■ TASK DIRECTIONS
Copy out each line of the entries below in which the string "customer" appears.

(Collected data entries)
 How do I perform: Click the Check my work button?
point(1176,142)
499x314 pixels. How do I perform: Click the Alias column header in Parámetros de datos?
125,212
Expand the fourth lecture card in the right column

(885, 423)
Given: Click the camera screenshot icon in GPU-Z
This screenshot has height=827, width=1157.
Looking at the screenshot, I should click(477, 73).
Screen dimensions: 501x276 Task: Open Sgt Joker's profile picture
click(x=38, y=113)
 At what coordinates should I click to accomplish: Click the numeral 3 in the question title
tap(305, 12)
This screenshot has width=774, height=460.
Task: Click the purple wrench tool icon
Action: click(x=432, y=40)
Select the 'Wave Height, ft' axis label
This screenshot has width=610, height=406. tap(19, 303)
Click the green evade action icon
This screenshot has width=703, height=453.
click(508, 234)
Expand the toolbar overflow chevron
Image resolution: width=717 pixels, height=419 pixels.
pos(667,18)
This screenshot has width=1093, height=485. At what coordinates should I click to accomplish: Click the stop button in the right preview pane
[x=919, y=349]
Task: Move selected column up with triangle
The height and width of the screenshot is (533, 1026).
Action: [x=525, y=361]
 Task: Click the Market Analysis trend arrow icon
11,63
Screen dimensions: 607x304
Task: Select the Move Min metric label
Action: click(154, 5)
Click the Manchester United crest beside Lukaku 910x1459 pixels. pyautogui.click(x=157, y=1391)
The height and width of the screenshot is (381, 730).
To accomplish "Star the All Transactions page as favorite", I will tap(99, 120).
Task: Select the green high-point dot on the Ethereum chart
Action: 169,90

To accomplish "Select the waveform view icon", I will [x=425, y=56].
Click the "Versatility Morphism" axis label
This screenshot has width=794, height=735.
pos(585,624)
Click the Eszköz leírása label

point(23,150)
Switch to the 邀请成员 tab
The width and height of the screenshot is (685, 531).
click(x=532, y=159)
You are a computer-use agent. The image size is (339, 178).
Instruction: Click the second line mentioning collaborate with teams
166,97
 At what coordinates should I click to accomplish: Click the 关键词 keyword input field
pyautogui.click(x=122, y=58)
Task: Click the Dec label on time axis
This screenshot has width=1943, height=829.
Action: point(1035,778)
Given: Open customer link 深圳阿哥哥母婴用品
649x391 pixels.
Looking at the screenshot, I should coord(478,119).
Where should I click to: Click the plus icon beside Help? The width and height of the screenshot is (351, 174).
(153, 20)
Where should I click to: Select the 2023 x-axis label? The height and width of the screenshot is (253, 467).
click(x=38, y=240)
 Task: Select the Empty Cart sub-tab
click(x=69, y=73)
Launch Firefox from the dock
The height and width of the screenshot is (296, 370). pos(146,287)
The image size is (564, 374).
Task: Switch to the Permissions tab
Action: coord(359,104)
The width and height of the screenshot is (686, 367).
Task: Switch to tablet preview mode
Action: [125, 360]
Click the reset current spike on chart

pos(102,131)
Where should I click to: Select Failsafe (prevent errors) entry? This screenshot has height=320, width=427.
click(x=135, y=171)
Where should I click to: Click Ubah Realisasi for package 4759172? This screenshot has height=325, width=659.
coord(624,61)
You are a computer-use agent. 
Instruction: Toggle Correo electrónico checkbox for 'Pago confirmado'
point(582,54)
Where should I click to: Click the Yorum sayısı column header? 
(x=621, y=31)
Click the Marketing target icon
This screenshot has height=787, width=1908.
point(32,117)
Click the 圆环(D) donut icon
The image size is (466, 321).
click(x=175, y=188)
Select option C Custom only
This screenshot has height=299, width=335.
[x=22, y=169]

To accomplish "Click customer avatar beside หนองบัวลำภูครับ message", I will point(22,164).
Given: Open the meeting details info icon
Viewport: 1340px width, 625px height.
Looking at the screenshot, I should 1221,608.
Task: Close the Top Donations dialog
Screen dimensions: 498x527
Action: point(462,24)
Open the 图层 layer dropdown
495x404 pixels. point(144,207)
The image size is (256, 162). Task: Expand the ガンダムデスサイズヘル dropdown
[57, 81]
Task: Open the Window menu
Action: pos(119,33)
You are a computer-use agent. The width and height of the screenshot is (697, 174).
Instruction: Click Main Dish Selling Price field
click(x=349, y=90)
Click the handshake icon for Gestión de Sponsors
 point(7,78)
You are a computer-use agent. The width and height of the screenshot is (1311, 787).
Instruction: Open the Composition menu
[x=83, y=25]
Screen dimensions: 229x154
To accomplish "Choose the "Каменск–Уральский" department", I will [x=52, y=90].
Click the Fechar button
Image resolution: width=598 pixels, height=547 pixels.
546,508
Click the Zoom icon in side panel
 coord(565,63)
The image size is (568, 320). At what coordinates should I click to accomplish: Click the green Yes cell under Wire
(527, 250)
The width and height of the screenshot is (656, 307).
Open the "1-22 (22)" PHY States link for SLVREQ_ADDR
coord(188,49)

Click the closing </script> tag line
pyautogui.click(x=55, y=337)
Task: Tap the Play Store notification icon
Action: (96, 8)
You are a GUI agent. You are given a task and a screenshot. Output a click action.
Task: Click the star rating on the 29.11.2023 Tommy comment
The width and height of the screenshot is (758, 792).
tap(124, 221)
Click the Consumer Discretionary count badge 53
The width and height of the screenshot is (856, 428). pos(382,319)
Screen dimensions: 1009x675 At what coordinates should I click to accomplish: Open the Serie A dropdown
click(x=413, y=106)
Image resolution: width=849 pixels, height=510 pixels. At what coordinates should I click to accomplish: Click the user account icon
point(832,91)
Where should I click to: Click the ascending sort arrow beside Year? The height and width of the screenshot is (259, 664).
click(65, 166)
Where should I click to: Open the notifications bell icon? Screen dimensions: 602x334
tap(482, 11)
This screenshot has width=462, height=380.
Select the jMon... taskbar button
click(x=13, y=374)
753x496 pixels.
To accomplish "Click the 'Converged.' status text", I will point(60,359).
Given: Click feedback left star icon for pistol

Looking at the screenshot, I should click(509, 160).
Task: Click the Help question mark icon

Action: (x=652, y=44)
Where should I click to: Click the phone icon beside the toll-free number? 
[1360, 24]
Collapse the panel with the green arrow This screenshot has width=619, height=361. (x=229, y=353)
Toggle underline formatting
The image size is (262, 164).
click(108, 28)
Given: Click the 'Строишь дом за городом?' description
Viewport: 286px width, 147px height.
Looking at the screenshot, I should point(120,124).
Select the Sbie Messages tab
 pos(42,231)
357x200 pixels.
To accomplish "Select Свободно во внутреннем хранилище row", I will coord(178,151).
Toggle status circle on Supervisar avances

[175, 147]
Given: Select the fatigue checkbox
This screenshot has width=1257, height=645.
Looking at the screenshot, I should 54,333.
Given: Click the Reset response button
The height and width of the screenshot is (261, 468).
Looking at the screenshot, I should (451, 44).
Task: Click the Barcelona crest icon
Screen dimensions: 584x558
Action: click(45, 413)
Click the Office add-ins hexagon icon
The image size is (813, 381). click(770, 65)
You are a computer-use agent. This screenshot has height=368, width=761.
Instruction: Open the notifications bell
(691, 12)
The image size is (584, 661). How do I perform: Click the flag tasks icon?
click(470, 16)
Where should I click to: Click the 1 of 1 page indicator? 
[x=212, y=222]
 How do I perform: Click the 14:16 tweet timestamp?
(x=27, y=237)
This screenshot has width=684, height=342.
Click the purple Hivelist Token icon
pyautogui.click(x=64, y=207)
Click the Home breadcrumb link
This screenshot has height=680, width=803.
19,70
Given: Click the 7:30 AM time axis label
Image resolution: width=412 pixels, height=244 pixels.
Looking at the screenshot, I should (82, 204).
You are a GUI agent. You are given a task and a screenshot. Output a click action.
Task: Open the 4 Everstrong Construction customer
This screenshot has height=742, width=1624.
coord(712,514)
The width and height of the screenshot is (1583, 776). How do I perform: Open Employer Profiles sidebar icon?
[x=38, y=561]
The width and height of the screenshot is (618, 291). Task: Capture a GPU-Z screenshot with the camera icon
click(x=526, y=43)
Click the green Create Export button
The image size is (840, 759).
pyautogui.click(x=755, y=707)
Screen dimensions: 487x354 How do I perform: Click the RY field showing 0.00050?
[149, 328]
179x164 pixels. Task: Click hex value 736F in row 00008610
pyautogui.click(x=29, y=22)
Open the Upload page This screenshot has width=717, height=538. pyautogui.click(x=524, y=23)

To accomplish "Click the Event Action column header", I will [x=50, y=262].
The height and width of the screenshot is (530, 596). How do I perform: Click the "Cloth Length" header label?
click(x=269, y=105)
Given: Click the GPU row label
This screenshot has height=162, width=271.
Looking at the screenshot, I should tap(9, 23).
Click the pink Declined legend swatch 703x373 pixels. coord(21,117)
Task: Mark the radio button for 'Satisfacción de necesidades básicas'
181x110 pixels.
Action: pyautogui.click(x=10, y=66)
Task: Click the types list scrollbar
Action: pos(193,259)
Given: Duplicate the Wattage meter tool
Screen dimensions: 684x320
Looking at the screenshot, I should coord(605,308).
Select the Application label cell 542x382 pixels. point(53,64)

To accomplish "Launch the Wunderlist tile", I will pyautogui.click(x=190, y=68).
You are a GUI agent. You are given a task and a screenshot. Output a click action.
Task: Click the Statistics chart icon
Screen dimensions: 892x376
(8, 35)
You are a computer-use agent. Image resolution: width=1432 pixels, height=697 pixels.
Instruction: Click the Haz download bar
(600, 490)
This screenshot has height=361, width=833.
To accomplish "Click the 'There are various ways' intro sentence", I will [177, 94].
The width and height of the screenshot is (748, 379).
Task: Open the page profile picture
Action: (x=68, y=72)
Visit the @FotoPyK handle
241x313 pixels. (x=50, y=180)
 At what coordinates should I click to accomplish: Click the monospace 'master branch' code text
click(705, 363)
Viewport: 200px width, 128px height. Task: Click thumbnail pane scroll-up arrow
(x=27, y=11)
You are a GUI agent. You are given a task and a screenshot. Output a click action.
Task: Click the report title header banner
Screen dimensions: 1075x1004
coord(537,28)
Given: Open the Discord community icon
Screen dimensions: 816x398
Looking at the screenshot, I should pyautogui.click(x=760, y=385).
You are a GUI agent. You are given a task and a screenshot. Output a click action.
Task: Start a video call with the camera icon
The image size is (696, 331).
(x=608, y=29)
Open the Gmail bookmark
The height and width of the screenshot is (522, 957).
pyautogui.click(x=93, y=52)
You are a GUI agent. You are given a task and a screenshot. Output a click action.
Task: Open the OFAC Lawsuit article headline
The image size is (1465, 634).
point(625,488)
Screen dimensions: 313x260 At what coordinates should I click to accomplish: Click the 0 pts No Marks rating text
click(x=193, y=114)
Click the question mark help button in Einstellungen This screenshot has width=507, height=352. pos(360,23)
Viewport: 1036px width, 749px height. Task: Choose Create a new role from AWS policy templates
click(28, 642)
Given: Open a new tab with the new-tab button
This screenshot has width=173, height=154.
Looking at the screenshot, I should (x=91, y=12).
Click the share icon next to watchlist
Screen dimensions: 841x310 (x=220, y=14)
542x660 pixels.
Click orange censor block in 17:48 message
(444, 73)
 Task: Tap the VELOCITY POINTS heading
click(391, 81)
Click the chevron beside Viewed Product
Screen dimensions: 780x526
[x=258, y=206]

■ OUTPUT OF THE EXERCISE
Given: Open customer link 深圳阿哥哥母婴用品
To accomplish "Click customer avatar beside หนองบัวลำภูครับ message", I will point(22,164).
Task: Open the 4 Everstrong Construction customer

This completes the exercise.